Introduction to AlgebraOfGraphics.jl

Authors

Jose Storopoli

Juan Oneto

AlgebraOfGraphics.jl is a powerful package for plotting and data visualization. Its expressive syntax is based on principles similar to the grammar of graphics of the R package ggplot2.

In this set of tutorials we will learn how to do complex and custom plots easily with AlgebraOfGraphics.jl. In this tutorial, we will introduce the fundamentals of AlgebraOfGraphics.jl and give an overview of the Makie.jl plotting ecosystem, which is the base on which AlgebraOfGraphics.jl is built.

Tip

AlgebraOfGraphics.jl is a mouthful. So we will be using the alias AoG.jl which makes it less cumbersome.

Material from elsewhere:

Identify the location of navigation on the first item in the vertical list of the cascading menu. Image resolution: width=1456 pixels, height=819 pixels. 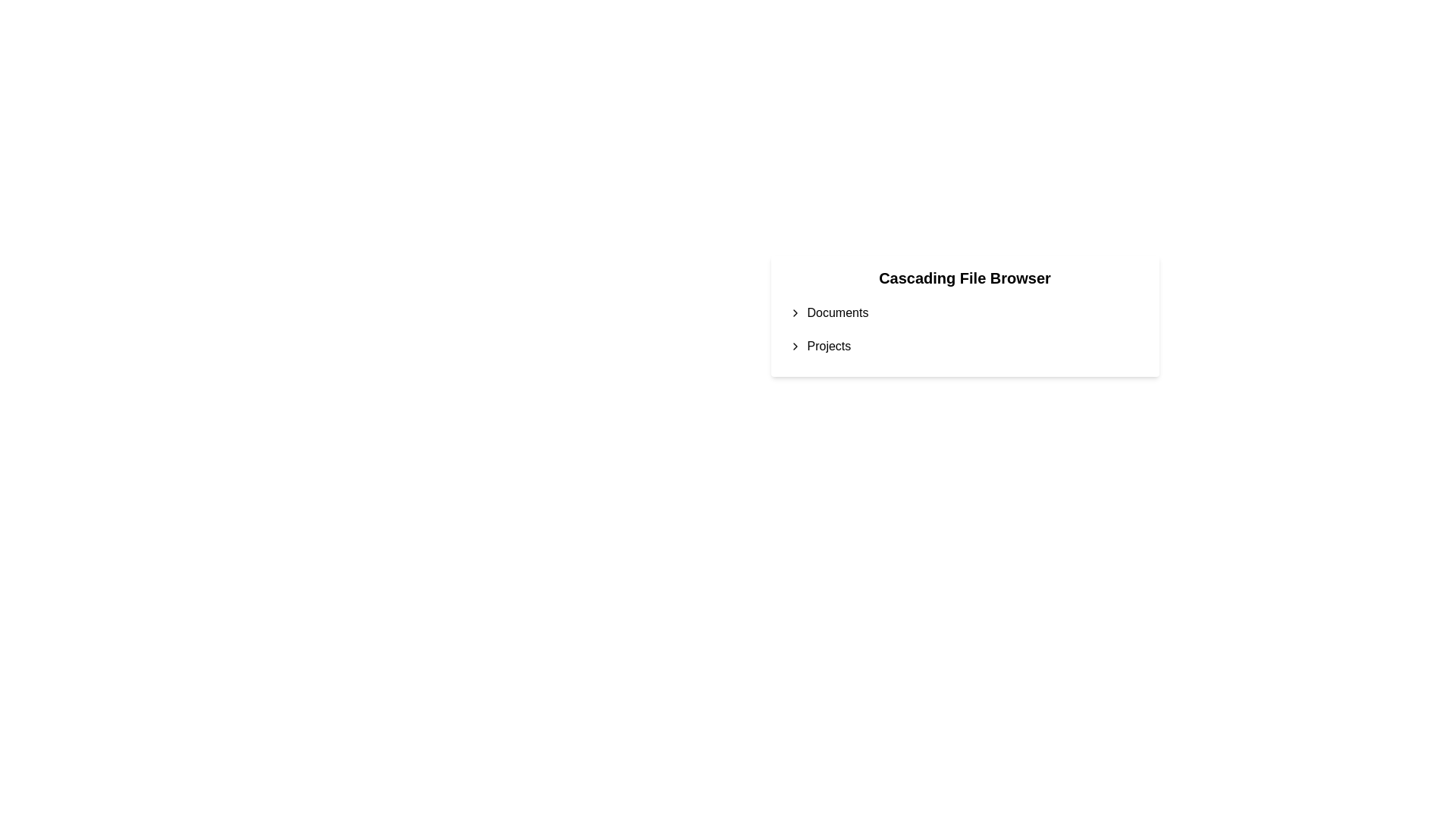
(964, 312).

1 📇 Comparison ggplot2 vs AoG.jl

action ggplot2 AoG.jl
Input data ggplot(df) data(df)
Map aesthetics aes(...) mapping(...)
Add geometries geom_*(...) visual(...)
Combine layers + *
Facetting facet_[wrap\|grid](~ column) mapping(...; [row\|col\|layout]=:column)
Customize scales scale_*_manual() renamer(...)
Themes theme_*(...) set_theme!(theme_*()); draw(plt)
Customize axes labels [x\|y]lab("...") draw(plt, axis=(; [x\|y]label="..."))
Customize color scale_[fill\|color]_*(...) draw(plt, palettes=(; color=...)) or visual(..., colormap=...)
Save plot ggsave("file.[png\|svg]") save("file.[png\|svg]", draw(plt))
Frequency geom_bar() or stat_count() frequency()
Histogram geom_histogram or stat_bin() histogram()
Density geom_density or stat_density() density()
Expectation/Mean stat_summary(fun = "mean") expectation()
Smooth trend stat_smooth or geom_smooth() (visual(...) + smooth())
Linear trend stat_smooth(method = "lm") or geom_smooth(method = "lm") (visual(...) + linear())
Log scale scale_[x\|y]_log10() draw(plt; axis=(; [x\|y]scale=log10))

2 đź’ľ Interface with Data: data() function

The first step with AoG.jl is to specify your data source. In Julia, there is a unifying data API provided by the Tables.jl package. A lot of packages and types in the Julia ecosystem are compatible with the Tables.jl data API. For instance, the DataFrame that we have been using so far is compatible with the Tables.jl data API.

AoG.jl can use any Tables.jl compatible type as input and you specify them with the data() function.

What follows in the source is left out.